If we add 1 to each part, rotating any new parts of size p to the end as
parts of size 0, we can do so p times and get back our original profile.
If p is prime and n !==0 mod p, then none of this group of p modpartitions
can possibly be the same: Suppose you had k parts of size 0, t additions
ago, then now you have k parts of size t. If this is the same partition as
the one t additions ago, then you must have had k parts of size t, so now
you have k parts of size 2t, etc, until you had k parts of each size to
begin with, i.e. p divides n.
So we can group the p resulting profiles. But adding 1 to each of n parts
adds n to the total mod p, so the residue of the profiles mod p are all
distinct, and hence exactly one of them is 0 mod p. Thus there are (1/p)

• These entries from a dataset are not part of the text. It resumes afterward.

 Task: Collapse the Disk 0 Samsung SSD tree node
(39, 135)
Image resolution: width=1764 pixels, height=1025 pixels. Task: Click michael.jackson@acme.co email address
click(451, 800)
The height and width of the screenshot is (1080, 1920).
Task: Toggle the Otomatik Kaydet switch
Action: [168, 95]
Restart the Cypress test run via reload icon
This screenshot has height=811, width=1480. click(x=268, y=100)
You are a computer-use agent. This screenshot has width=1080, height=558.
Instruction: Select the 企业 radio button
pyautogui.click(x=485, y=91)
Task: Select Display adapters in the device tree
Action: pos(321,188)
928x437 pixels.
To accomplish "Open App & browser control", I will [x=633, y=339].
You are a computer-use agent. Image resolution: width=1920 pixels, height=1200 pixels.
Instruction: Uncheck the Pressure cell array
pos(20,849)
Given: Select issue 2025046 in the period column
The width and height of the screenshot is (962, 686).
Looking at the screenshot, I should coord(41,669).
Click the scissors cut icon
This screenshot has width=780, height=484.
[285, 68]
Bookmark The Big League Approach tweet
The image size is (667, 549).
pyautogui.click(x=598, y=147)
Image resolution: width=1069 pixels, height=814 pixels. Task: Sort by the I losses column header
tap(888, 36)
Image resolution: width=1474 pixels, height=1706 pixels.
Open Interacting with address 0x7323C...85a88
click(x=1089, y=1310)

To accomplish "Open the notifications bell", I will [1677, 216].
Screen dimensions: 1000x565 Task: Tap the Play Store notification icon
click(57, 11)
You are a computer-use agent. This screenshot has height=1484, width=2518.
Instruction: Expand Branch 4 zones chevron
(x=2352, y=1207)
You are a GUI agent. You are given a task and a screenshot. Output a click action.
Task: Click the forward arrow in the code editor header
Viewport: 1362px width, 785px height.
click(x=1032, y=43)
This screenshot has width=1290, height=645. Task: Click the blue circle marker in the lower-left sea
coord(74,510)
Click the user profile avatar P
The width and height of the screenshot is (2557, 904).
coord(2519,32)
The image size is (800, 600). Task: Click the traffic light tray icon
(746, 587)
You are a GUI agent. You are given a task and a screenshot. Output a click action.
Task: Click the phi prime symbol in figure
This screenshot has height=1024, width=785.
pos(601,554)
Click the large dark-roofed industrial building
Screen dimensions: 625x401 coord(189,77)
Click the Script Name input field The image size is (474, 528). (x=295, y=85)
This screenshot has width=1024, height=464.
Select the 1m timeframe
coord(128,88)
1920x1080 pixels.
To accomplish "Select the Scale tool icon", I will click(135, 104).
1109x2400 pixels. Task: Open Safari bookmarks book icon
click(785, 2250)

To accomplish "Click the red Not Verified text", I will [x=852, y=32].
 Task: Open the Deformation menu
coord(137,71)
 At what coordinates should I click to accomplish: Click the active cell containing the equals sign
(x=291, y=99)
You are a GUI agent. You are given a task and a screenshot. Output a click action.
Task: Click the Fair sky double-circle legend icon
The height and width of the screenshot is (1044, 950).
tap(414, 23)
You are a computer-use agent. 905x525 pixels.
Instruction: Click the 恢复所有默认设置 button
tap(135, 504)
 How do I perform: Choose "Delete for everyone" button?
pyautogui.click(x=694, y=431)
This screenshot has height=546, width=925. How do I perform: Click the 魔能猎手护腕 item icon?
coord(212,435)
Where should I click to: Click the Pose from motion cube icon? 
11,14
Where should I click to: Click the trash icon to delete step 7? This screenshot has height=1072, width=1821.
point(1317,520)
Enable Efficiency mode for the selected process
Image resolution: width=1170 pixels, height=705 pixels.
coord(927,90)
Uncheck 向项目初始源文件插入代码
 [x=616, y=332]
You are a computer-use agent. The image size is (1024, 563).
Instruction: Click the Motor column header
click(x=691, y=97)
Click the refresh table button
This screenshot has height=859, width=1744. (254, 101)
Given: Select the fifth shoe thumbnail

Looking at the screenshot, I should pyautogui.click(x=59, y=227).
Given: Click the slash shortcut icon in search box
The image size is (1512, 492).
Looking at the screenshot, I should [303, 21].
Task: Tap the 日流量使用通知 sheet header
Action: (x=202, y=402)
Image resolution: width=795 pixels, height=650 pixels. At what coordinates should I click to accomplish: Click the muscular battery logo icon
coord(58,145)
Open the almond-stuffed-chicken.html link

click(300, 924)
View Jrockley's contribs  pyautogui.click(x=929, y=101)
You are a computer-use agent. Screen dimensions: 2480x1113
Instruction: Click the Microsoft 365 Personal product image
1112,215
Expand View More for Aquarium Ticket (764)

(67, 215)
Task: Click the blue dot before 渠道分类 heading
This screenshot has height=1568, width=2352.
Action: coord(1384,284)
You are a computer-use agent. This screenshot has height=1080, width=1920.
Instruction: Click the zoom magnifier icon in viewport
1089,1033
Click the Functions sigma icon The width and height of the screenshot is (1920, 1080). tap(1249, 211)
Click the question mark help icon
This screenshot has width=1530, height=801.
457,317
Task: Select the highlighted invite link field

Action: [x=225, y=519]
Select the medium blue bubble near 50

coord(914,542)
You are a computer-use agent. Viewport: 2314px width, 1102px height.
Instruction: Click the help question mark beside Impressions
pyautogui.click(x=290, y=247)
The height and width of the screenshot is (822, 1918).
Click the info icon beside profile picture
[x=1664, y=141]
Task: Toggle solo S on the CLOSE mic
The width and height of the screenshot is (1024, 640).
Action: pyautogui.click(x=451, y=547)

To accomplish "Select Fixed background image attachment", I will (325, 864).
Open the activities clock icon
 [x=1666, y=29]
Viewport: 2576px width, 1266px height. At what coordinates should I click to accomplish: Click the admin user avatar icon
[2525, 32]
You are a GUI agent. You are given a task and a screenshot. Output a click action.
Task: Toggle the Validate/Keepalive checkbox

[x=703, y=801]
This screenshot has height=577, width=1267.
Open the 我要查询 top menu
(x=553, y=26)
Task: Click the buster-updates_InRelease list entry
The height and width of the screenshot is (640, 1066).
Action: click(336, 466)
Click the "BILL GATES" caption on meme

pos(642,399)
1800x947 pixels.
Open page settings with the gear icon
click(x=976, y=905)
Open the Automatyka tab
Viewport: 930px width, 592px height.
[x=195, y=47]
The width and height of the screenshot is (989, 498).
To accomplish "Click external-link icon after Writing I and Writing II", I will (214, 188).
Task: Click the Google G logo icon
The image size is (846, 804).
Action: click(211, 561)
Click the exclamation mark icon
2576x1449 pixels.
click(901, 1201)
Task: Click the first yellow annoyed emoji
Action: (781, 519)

(n-1+p choose n) partitions of 0 mod p with n parts when p is prime, p not
dividing n.
When n = kp, then exactly the one partition listed above will be separate
from the groups; take (1/p)[(n+p-1 choose n) - 1] + 1. QED.
I think this diagram technique, and some sort of rotation counting, should
also be able to prove symmetry. I don't know anything about Molien
series. (Yet.) If something from that subject proves symmetry I'd be
interested in seeing it. But I would also like to see a map defined in
terms of the modpartitions themselves that gives symmetry in n and k.